RealTime IT News

Search Engine Throne Up for Grabs

SAN JOSE, Calif. -- The world of search engines is on the crux of some big changes with no clear winners in the next 12 months, according to SearchEngine Watch founder Danny Sullivan.

Whereas major players such as Google, Yahoo! , and Microsoft currently dominate the landscape, the remaining batch of survivors also look to play a pivotal role in how much of the pie everyone gets.

"Next year will be a wildcard with all new opportunities," Sullivan said to a packed house during the Search Engine Strategies 2003 Conference & Expo here. "Unless you've been under a rock for the last three months, you know that consolidation and contextual ads are the hot topic with major implications."

Already the wheels of change are turning with Google scooping up the assets of Applied Semantics. Overture said it would buy the AltaVista and AlltheWeb.com. Yahoo! then turned right around and announced plans to acquire Overture.

According to recent comScore figures, Google has a 32 percent slice of overall market share with Yahoo! a close second at 25 percent. But if you consider that many partners such as Yahoo!, AOL and MSN all use Google's services, the upstart search engine's sphere of influence grows to 76 percent with the rest all clustered together.

But by 2004, Sullivan says that is all going to change as consolidation and innovation grow. The search engine guru predicts Google's overall pie will dip to 51 percent with Yahoo! at 25 percent and then there is Microsoft.

"By next year, I expect Microsoft will have their own crawler generating unpaid results. I also see them expand their paid listings or likely to develop new self-serve cost per click program," Sullivan said. And then there is the chance they may acquire someone like Ask Jeeves, FindWhat, LookSmart or even Google.

Internetnews.com has learned that the Redmond, Wash.-based software giant has about a dozen people including top-ranking executives here talking up their business strategy.

The issue of contextual ads remains crucial. Seventy six percent of marketing executives that used search engine marketing rate it as more successful than banner-style advertising and 64 percent plan on increasing their spending, according to JupiterResearch.

The same analysts also suggest that the online advertising revival is being driven almost entirely by search engines and contextual advertisements.

According to Sullivan, contextual ads need to be monitored and are expected to stabilize with industry direction.
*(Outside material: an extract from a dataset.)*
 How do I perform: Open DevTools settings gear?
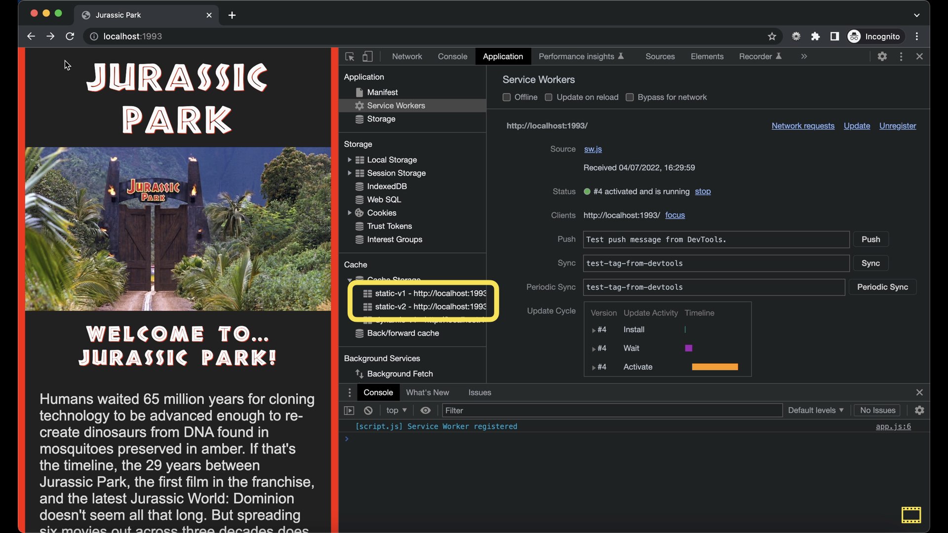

The future though is something he calls "bucket bidding."

"Some terms are more popular on the competitive market than others and so they will cost more. For example, pricing that is keyword-based could charge 61-cents for the word 'shoes', 62-cents for 'boots' and 53-cents for 'footwear'."

Sullivan also says the practice of dayparting advertisements will also play a major role as will localized searches.

"Overture also remains important and HotBot is the future of Yahoo! because it is powered by Inktomi," he said.

Joining Sullivan on the keynote stage this week will be Google co-founder Sergey Brin on Wednesday and Yahoo! Senior Vice President of Search and Marketplace Jeff Weiner on Thursday.

The breakout sessions are also reflecting the changing face of search engines. New topics and tracks include Organic Listings Forum; Search Engines & Trademarks; Cleaning Up the Mess; Search Engine Ratings; Balancing Organic & Paid Listings; Dayparts & Other Paid Listings Evolutions; Up Close With the Google API; Contextual Ads; Blogs, News Search & RSS Feeds; Search Engines & Web Server Issues; Meet The Meta Search Engines; Advanced Link Building Forum; and PPC Management Tool Vendors along with updated and improved sessions previously held.

The SearchEngine Strategy show is produced by Jupitermedia, parent company of this Web site.